Working in a Restricted Shell Environment

When users who are assigned to this role want to open a secure shell session and switch to the oracle service account, they will be placed in a restricted shell environment. Within the restricted shell, they can only execute the commands you have added to the role definition until they exit the restricted shell session. In this example, the role definition only allows users to log on using ssh and execute one command, su - oracle. If those users are also assigned the UNIX Login role, they will have access to an unrestricted shell when they close the restricted shell session.

If you want users who access a shared service account to work exclusively within the restricted shell environment, you must remove the UNIX Login role assignment in the zone or on the computer where they should only have restricted shell access. Before removing the UNIX Login role assignment, however, you should consider the trade-off between improved operational security and audit compliance and reduced operational access. Depending on the rights you add to a role that runs in a restricted shell environment, the restricted shell can dramatically limit what users can do.

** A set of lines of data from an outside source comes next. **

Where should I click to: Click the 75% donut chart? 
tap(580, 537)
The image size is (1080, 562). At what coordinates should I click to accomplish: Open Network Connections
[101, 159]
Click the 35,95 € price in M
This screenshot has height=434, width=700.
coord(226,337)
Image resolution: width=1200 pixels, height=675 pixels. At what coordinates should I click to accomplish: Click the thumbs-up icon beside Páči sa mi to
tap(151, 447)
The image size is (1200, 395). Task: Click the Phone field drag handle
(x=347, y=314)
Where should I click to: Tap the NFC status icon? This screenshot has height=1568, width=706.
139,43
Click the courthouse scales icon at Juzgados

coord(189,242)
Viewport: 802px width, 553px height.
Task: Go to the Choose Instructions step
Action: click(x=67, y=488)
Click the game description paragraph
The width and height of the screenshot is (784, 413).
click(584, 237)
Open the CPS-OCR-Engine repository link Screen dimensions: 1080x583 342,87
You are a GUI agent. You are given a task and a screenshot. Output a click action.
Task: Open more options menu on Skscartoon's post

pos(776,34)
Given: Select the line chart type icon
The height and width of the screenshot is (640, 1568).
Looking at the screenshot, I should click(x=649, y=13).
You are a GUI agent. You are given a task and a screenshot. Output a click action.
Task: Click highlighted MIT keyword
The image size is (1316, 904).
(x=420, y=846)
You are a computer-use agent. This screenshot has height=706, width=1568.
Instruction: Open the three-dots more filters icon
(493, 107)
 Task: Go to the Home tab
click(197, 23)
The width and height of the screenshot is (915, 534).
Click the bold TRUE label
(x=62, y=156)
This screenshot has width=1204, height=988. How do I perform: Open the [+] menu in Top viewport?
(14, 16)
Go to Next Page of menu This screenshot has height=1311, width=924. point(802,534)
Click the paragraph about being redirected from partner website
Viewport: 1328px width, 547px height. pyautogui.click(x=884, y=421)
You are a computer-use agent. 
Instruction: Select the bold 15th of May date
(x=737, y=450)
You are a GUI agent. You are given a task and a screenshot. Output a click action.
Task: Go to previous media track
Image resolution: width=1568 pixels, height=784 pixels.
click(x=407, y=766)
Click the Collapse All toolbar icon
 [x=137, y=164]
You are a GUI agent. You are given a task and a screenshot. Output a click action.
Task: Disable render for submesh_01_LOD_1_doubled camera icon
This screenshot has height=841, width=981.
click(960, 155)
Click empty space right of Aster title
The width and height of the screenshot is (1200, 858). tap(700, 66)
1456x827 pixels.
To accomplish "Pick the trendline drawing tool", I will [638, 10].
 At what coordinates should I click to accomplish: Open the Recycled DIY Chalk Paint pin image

Testing Access in a Restricted Shell

If you create a role definition for a shared service account that runs in a restricted shell environment, you should test it before migrating any users to it. You can use the dzinfo command with the --test option from a UNIX command prompt. For example, type dzinfo, the user name to test, the --test option, then the full path to the command to test:

dzinfo raejames --test “/usr/bin/su - oracle

You can also run the dzinfo command with the --roles option to see information about the rights defined for the current user or a specified user. For example, run the following command to check the roles and rights defined for the user raejames:

dzinfo raejames --roles

For more information about using this command, see the dzinfo man page.

What Users See in a Restricted Shell Environment

For users assigned to a role that runs in a restricted shell, logging on opens a dzsh shell. Within that shell users can only execute the commands you have explicitly defined for them. In this example scenario for a shared service account, typing su - oracle is the only allowed command. If the user types any other command, the shell reports that the command is not allowed.